Forums / Setup & design / Undesired switching of user accounts

Undesired switching of user accounts

Author Message

Rikard Ahrgren

Thursday 08 January 2009 10:34:35 am

I'm not sure if this is the right place, so please bear with me.
I have a strange problem in which a user is logged in to another users account by simply accessing the same page as the another within a short period of time.

Consider the following scenario:
One user logs in and accesses a few pages and logs out. Then another user with exactly the same rights as the first user accesses the same page a couple of minutes later.
The second user will then have been switched to the first user's account, but not with the rights to edit the first user's personal information or objects. When the second user accesses another page which the first one haven't he is switched back to his original account, but as soon as he goes to a page the other user has accessed, he is logged back to that user.

Worth to mention is that it only works if the users are a member of the same groups. Two different user with different rights does not affect each other. It works no matter if it is from the same computer or two different, from different ip-addresses.
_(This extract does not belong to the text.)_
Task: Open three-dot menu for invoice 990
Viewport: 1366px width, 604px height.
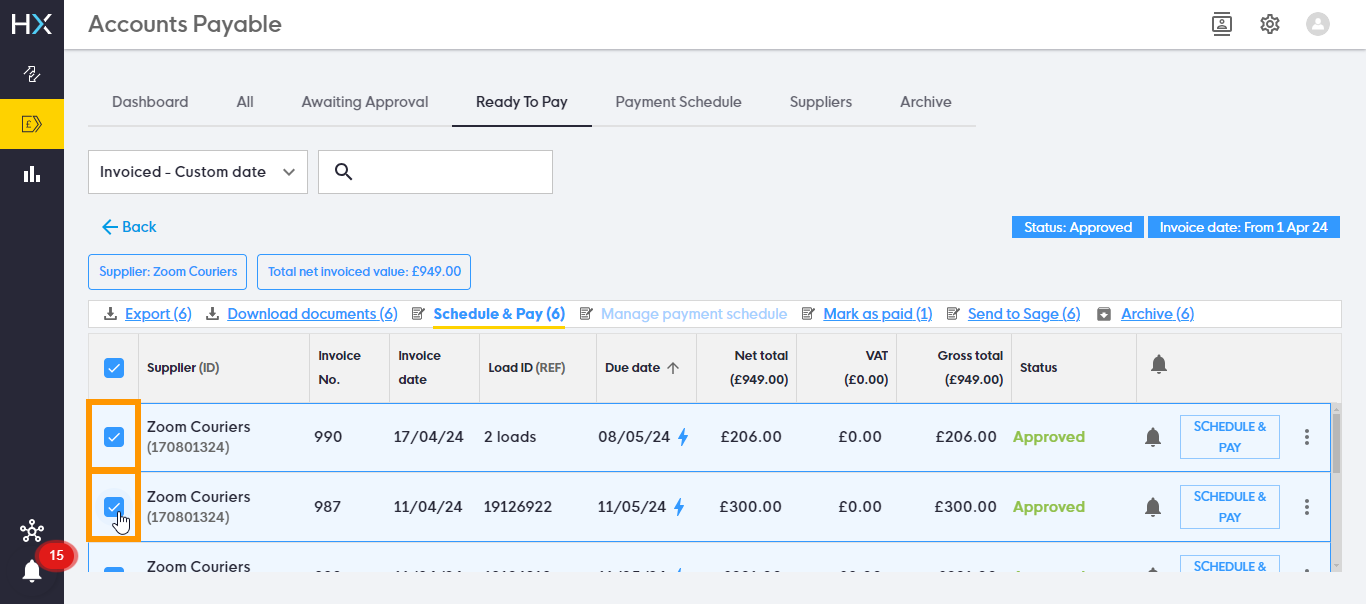Action: click(1307, 437)
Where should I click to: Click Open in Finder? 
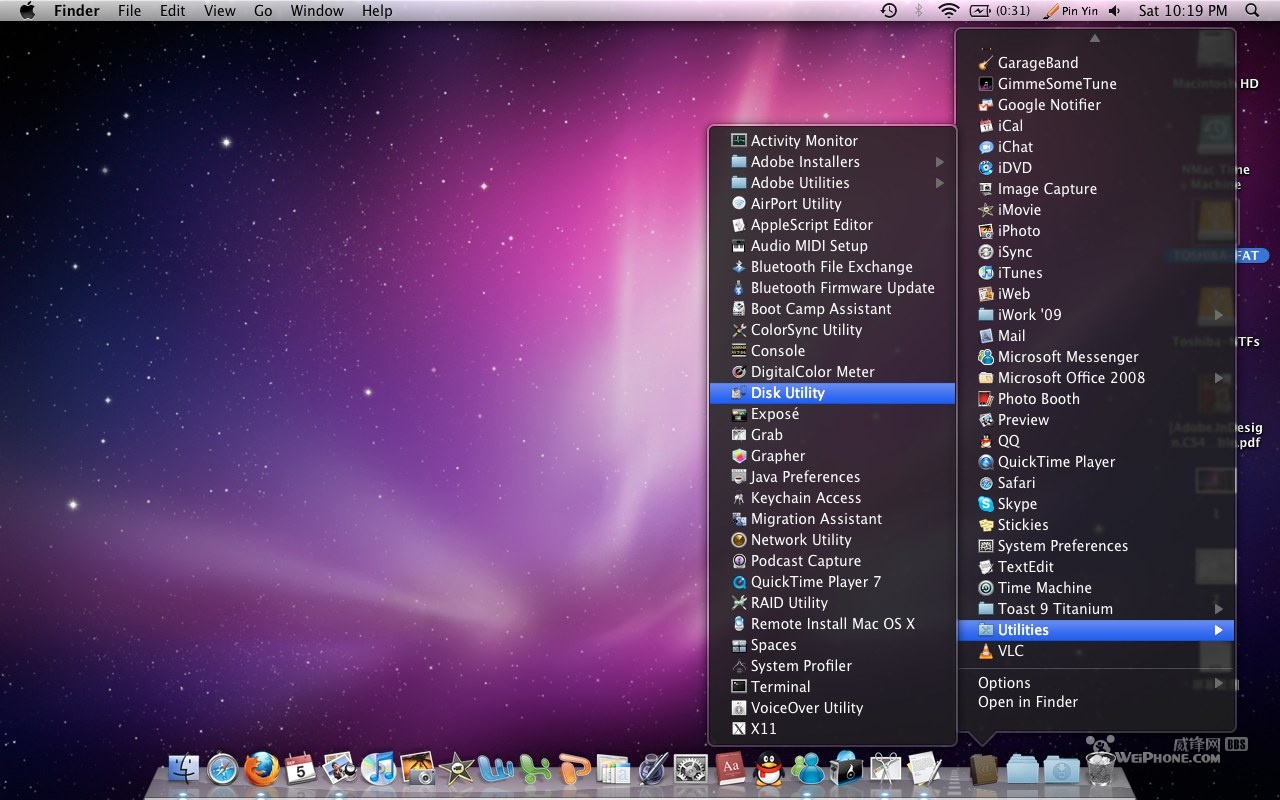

I cannot imagine this to be a general bug, but i have no idea why it does so on my site.. I'm quite new to ez publish. Please help me.

By the way, I'm using ez publish 3.9.0.

Kristof Coomans

Thursday 08 January 2009 10:50:10 pm

Hi Rikard

Does this concern pages that were cached by the content view caching system? See http://ez.no/developer/articles/ez_publish_performance_optimization_part_3_of_3_practical_cache_and_template_solutions/caching_overview. If you want to put user specific information into node views, then you need to disable content view caching.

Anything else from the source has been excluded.